И тут я понимаю, что ведь человек – такое неправильное создание, что умеет вполне успешно игнорировать инстинкт самосохранения.

- Старая ле… ой, то есть леди Темплтон! – восклицаю я, врываясь в кабинет наставницы, даже забыв постучать. – Надо запретить всем ученицам и близко подходить к пепелищу Замка пурпурной розы!

- Не такая уж я и старая – мне всего-навсего восемьдесят три, - ворчит она и ставит на круглый столик у кресел вторую чашку. – И если хочешь знать, я намеренно не стала вводить никаких запретов. Именно для того, чтобы не стимулировать учеников на то, чтобы их нарушать. Если ты не забыла, в соседнем корпусе еще и юноши учатся. И что, как ты думаешь, они сделают, как только услышат новое правило? Можешь поинтересоваться у своего Винтерстоуна.

Я послушно плюхаюсь на предложенное место и хватаюсь за чашку. Моим нервам и правда не помешает сейчас чайку.

- А если кто-то всё же пойдёт туда?

- Ну подумаешь – в обморок грохнется. Полежит пару деньков в лазарете, наперёд неповадно будет лезть куда не просят.

- В какой ещё обморок? – непонимающе уставилась я на неё.
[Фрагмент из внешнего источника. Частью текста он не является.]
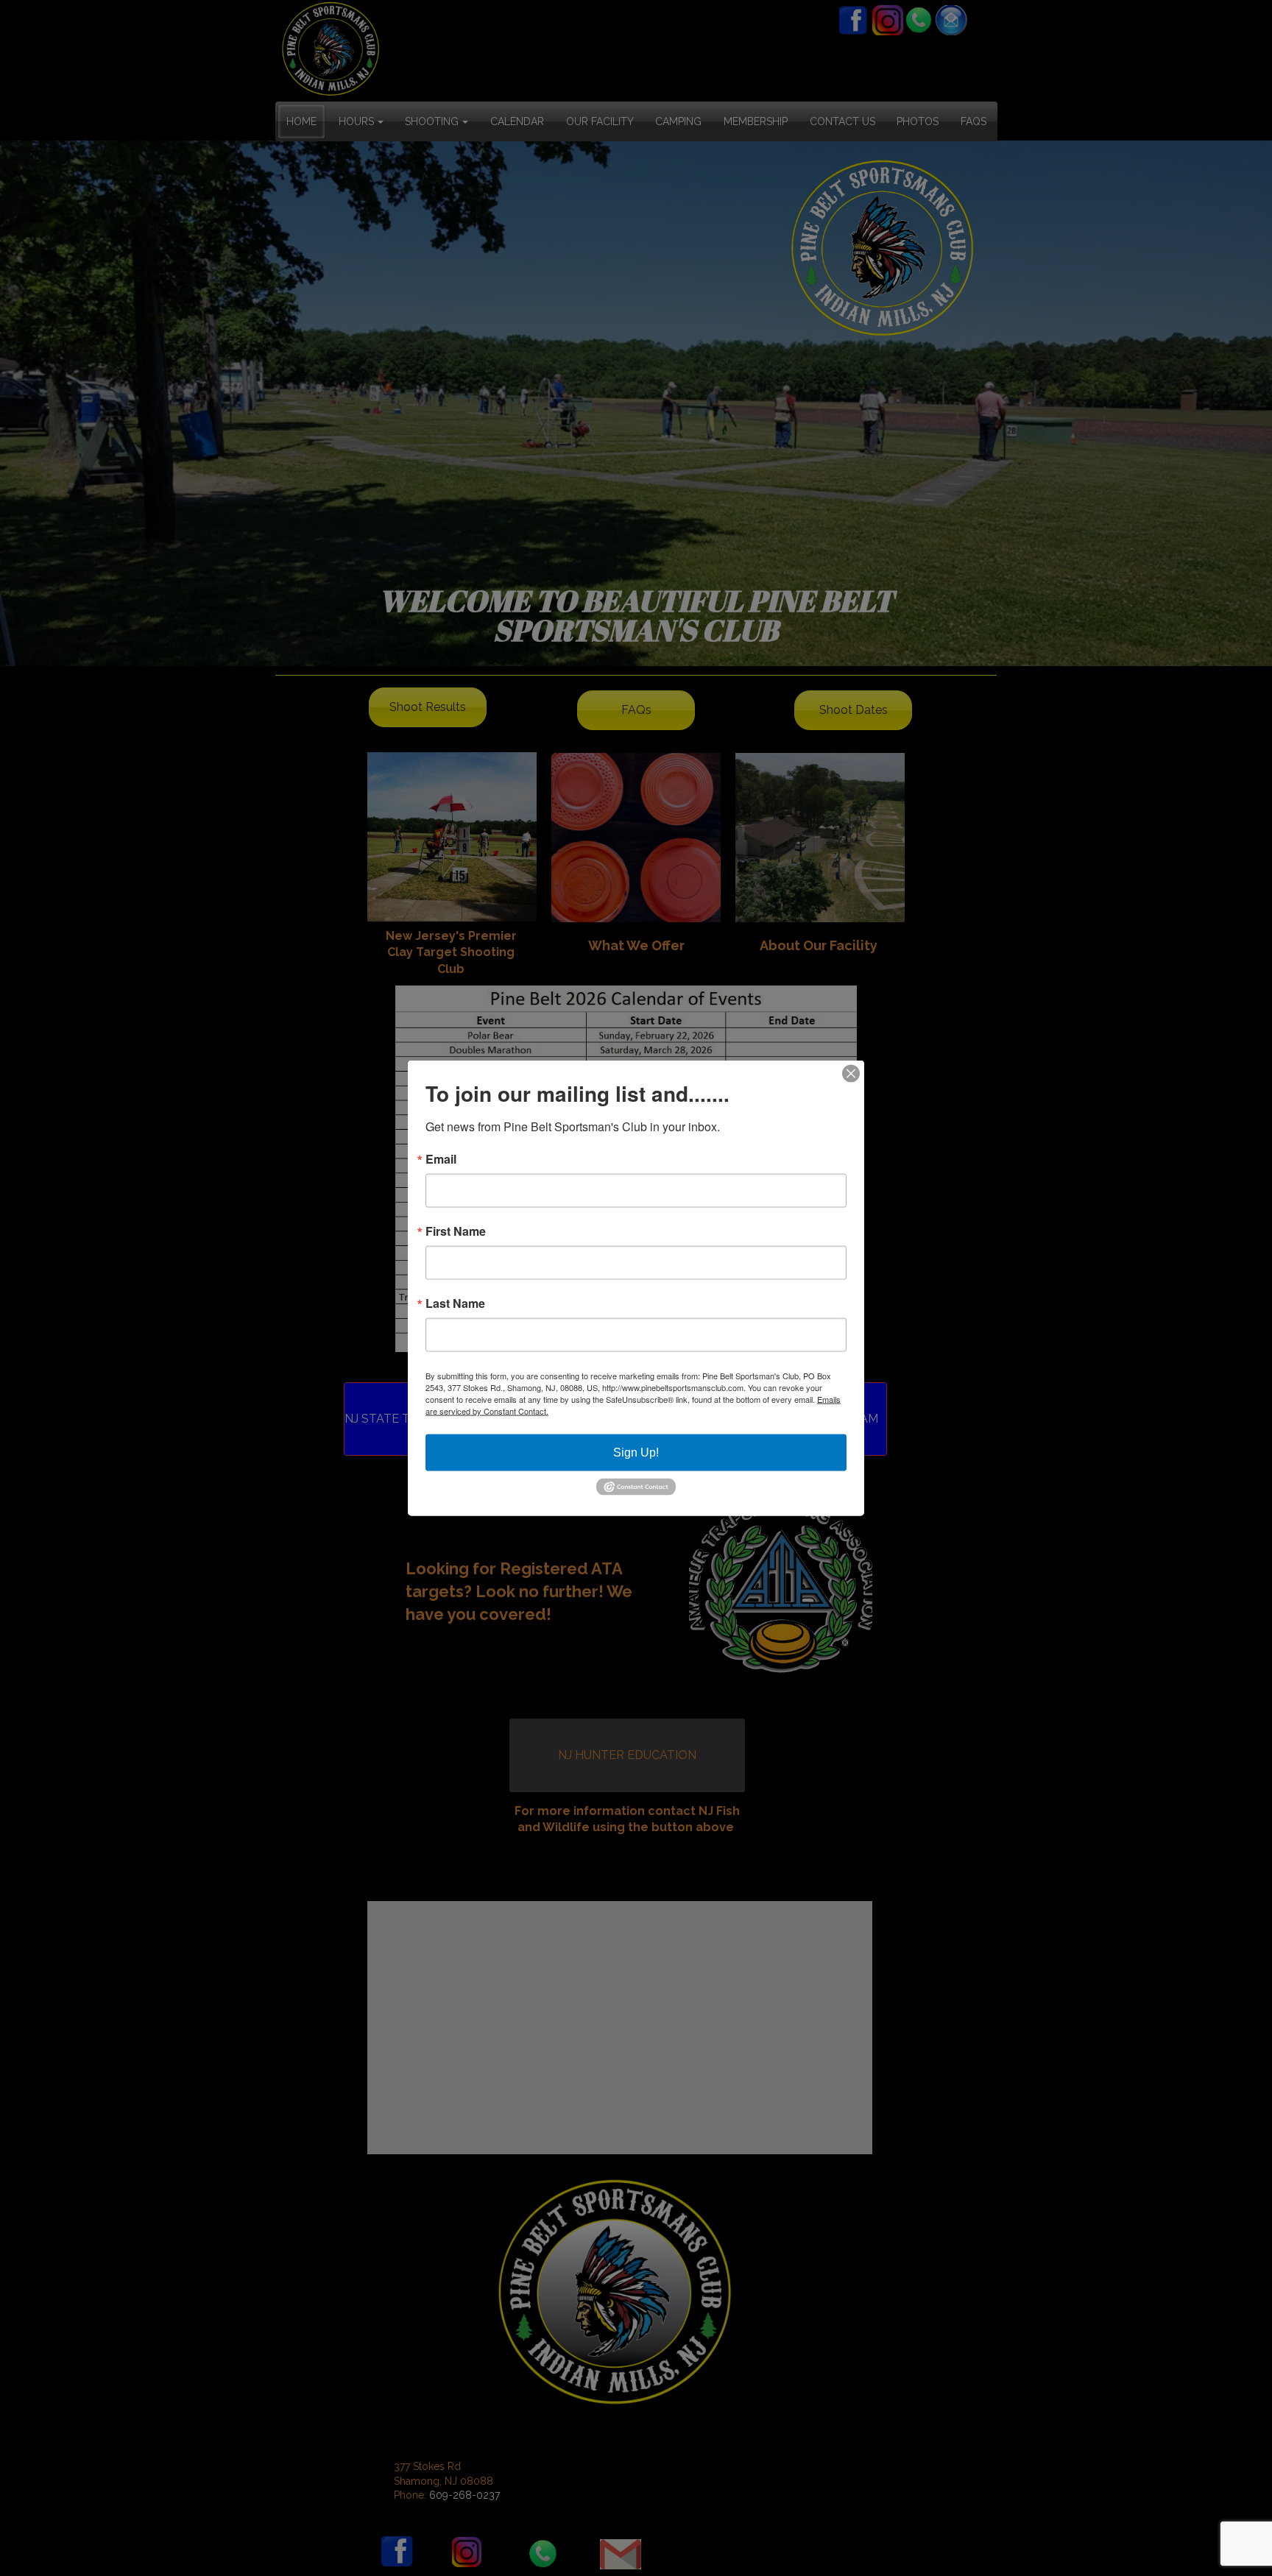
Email (440, 1159)
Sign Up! (636, 1452)
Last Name (455, 1303)
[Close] (851, 1074)
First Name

- Неужели не знаешь? А я думала, ты об этом… Когда рассыпался Замок пурпурной розы, покойный король приказал вывезти пепел, чтобы на этом месте отстроить себе новую резиденцию. Но работники, приходившие с лопатами и тачками, очень быстро начинали жаловаться на головную боль и уже через несколько минут падали в обморок. По сей день стражники быстро сменяются, хотя даже не ступают за ограду. В итоге решили оставить всё как есть, пока не будет найдено решение. Но ты же знаешь – нет ничего более постоянного, чем временное. Уже несколько лет никто не трогает останки бедного замка, и его прах так и остаётся незахороненным.

Я отставила чашку и подалась вперёд, заглядывая в глаза старой леди.
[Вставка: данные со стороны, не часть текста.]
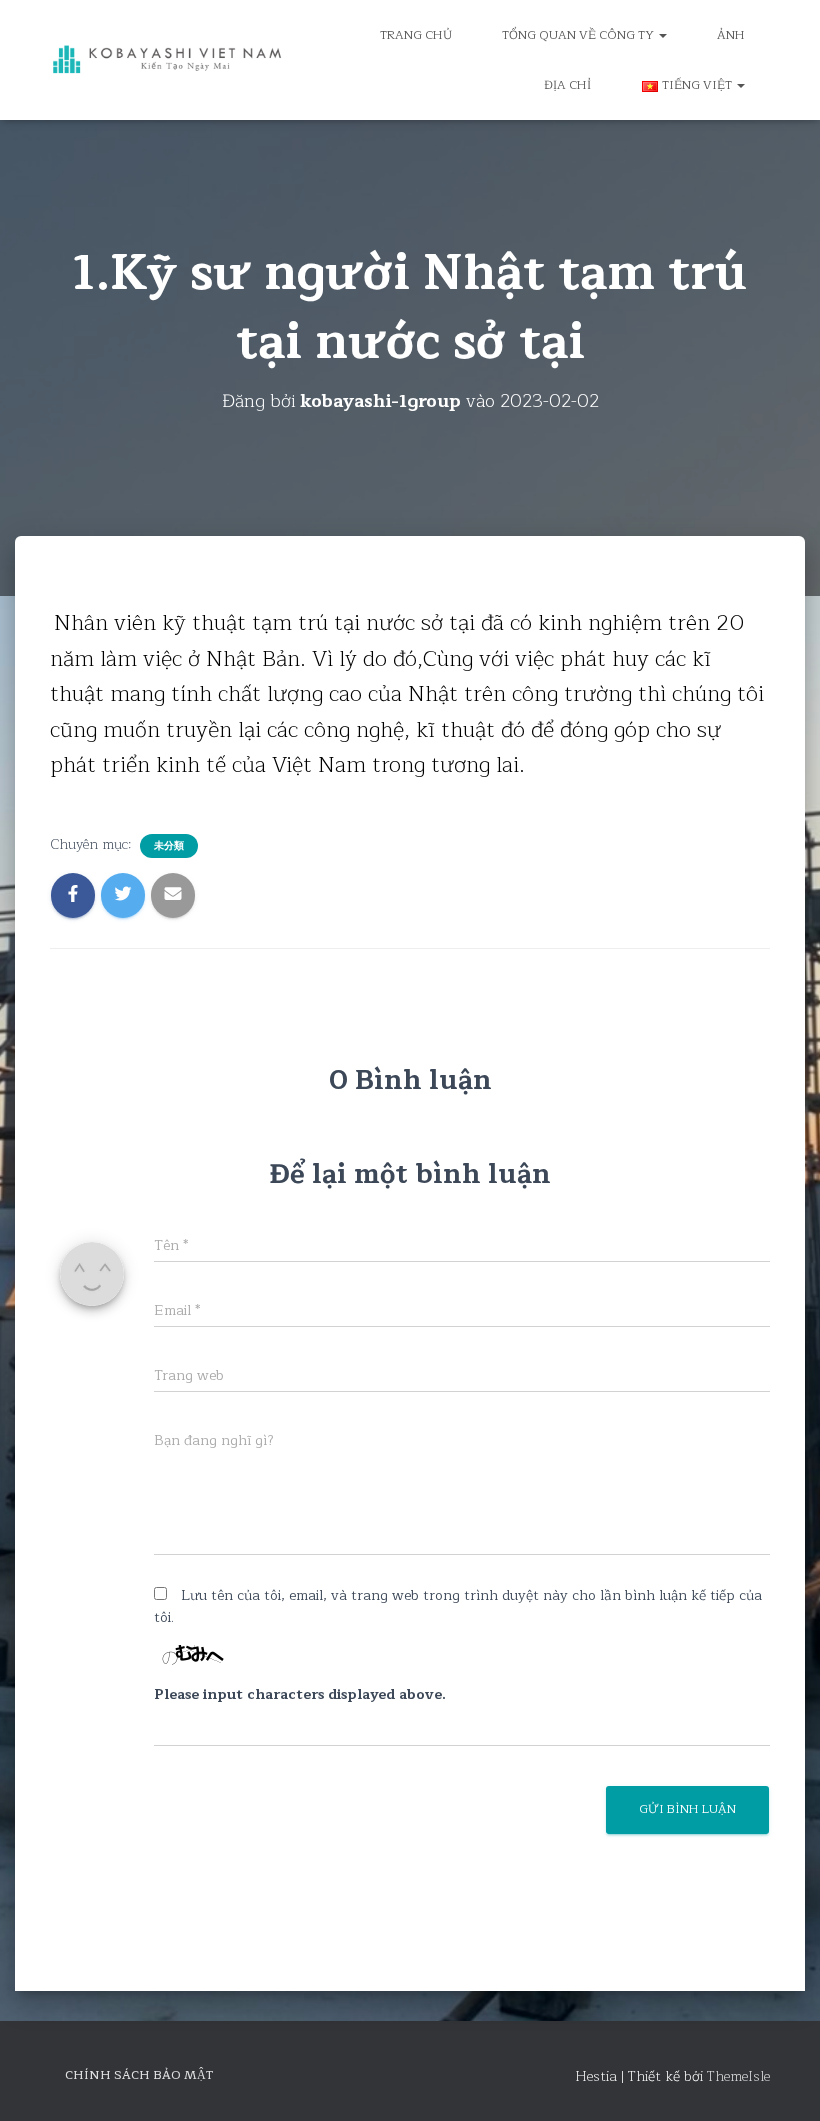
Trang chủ (416, 35)
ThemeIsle (738, 2076)
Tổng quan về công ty (579, 35)
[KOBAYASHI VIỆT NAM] (167, 60)
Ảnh (731, 35)
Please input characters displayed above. (300, 1695)
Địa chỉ (568, 85)
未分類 (169, 846)
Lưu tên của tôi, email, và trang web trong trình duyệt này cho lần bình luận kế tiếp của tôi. (458, 1607)
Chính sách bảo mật (139, 2075)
- Может, так и было раньше, но теперь всё намного хуже! Я сегодня своими глазами видела, как голубь, который сел на пепел, просто-напросто окаменел!

Миссис Теплтон отставила чашку тоже, и глубоко задумалась, потирая подбородок.

- А что тебе говорит твоя магия, Кэти?

- Если честно, магия подсказывает взять голубя в руки – мне ужасно сильно захотелось это сделать только что. И я попыталась, но меня прогнал стражник, вот и думаю – что, если… Стоп. А откуда вы знаете про мою?..

‍​‌‌​​‌‌‌​​‌​‌‌​Старая леди широко улыбнулась, и в глазах её загорелось торжество.

- А я и не знала – ты только что сама сказала!

Вот я дура. Так и чувствовала, что этим закончатся мои расслабленные посиделки с этой мудрой старушенцией.

- Да не переживай ты, милочка – я никому не скажу! Просто приятно находить подтверждение своим догадкам. Ну Рональд, ну хитрец!.. Сам, значит, магичит потихоньку, и невесту себе незнамо где нашёл такую же… Очень, очень хочу дожить до момента, когда смогу учить ваших детей!

Я вскочила, смутившись до корней волос.

- И вовсе он не магичит! С чего вы взяли?..

- Рада, что остальная часть сказанного мною у тебя возражений не вызывает, - подмигнула мне старая леди.

- Как вообще вы узнали про магию? – пробормотала я, усаживаясь обратно в кресло и старательно отводя взгляд.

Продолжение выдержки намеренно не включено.